The authors find wide variation in bowel frequency, especially in the youngest babies. Frequency declines on average as children age, which we can see in the graph below. In the first several weeks, the range is enormous, and then it settles down.
In this larger sample size, we can also observe that there are infants with an average of less than one poop per day. In other words, some babies — especially breastfed babies — simply do not poop every day. Although it is not common, some can go for what seems like a disturbingly long time (like a week or more) without pooping. With a formula-fed infant, or a child who is eating solids, this length of time between bowel movements is possibly problematic, but for a breastfed baby who is otherwise doing well, it is not.

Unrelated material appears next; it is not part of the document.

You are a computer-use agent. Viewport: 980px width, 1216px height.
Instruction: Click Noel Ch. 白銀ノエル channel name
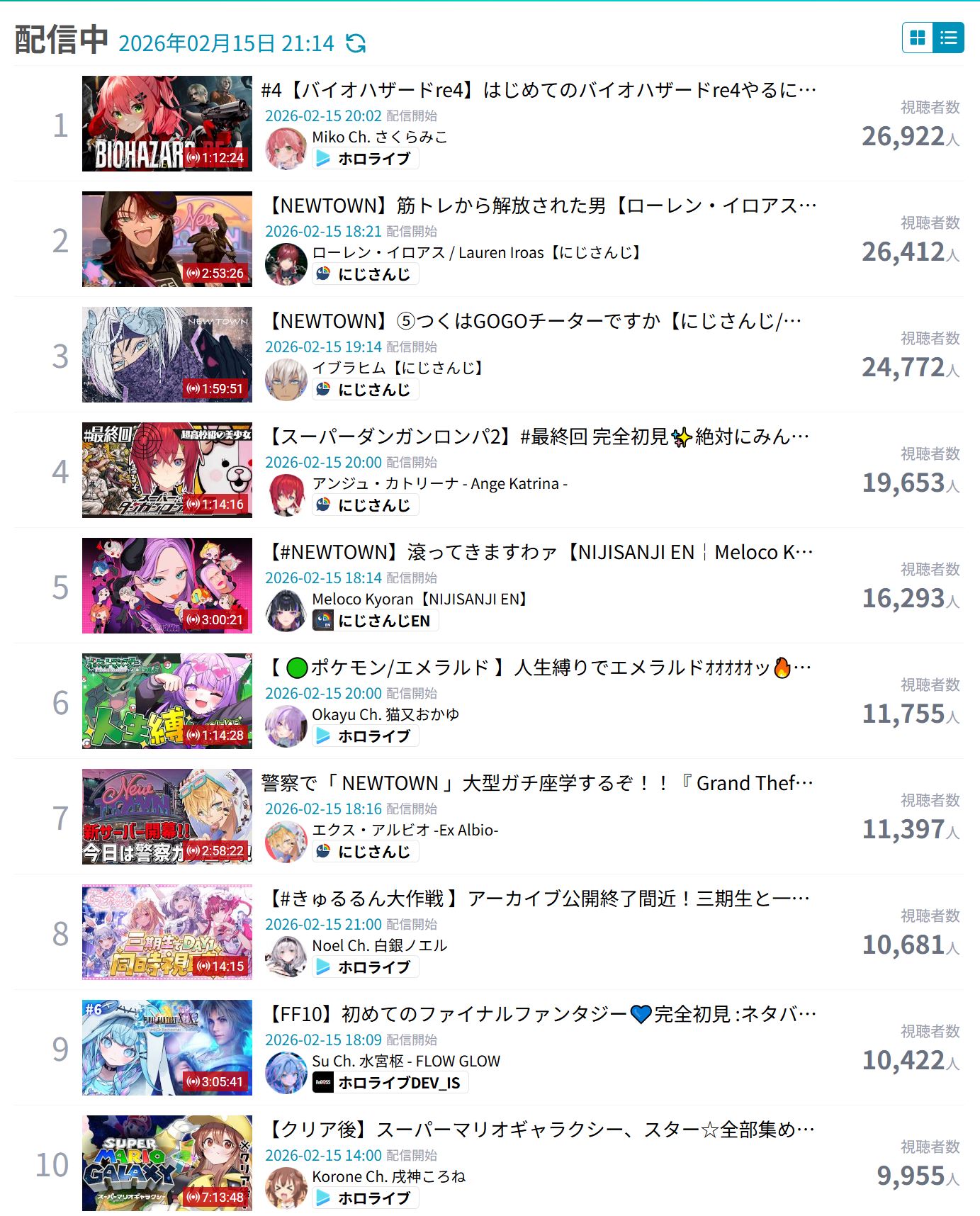[380, 945]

On the flip side, there are babies who poop an average of seven or eight times a day. My best advice if this is you is that we found frequent application of Aquaphor was the key to avoiding diaper rash.
This paper is also able to compare breast- and formula-fed infants. Formula-fed infants had less frequent stools, and those were much more likely to be classified as “pasty” rather than “runny.” Although this paper doesn’t cover color, it is also known that stools tend to be a bit darker with formula than with breast milk. The color range is still extremely wide, from yellow to brown to green.
All of this together helps paint the picture of why you hear that there is a huge amount of normal variation. An infant who poops an average of eight times a day with watery orange stool is pooping normally. So is an infant who poops about every other day and whose stool is pasty and green. Beyond this, you may find that one day the poop is yellow and runny, the next day brown and pasty, etc. And this is all totally normal!
Is anything not normal? Yes. Here we go.
When to worry
There are five things to worry about: one texture, three colors, and other illness signs.
Texture
Poop that is very hard or crumbly can be a sign of dehydration. It may not be the first sign — lack of urine is a more direct signal — but it’s a definite signal. Hard or crumbly poop in an infant in particular should mean a call to a pediatrician.
Color
- Poop that is gray or white can be a signal of a blockage in the liver. This is rare but extremely serious.
- Black poop is common/expected/universal in the first days of life. But after that, it may be a sign of bleeding and needs a doctor call.
- Red poop, or poop with streaks of blood in it, also needs a doctor call. It’s not as uncommon and can be a result of superficial injury to the rectum or a result of a baby swallowing blood from bleeding nipples (no one said breastfeeding was glamorous). But it does need attention.
Other illness
Variation in poop accompanied by other signs of discomfort, illness, or indigestion should be addressed. That is: if your baby has a fever and also diarrhea, the poop may be part of a broader illness. Green poop in the presence of colic or other discomfort can indicate a milk allergy. Basically, if you’re worried for another reason, paying attention to poop may be helpful for diagnosis, even if the same poop on its own wouldn’t be a cause for alarm.
In summary
Baby poop varies a lot. Unless it’s hard or gray or black or red, clean it up and move on.
(Oh, and if you really, really need more on this, in my travels I found an app, PoopMD+, that lets you enter into a research study about baby poop and gives you access to analysis of your baby’s poop color.)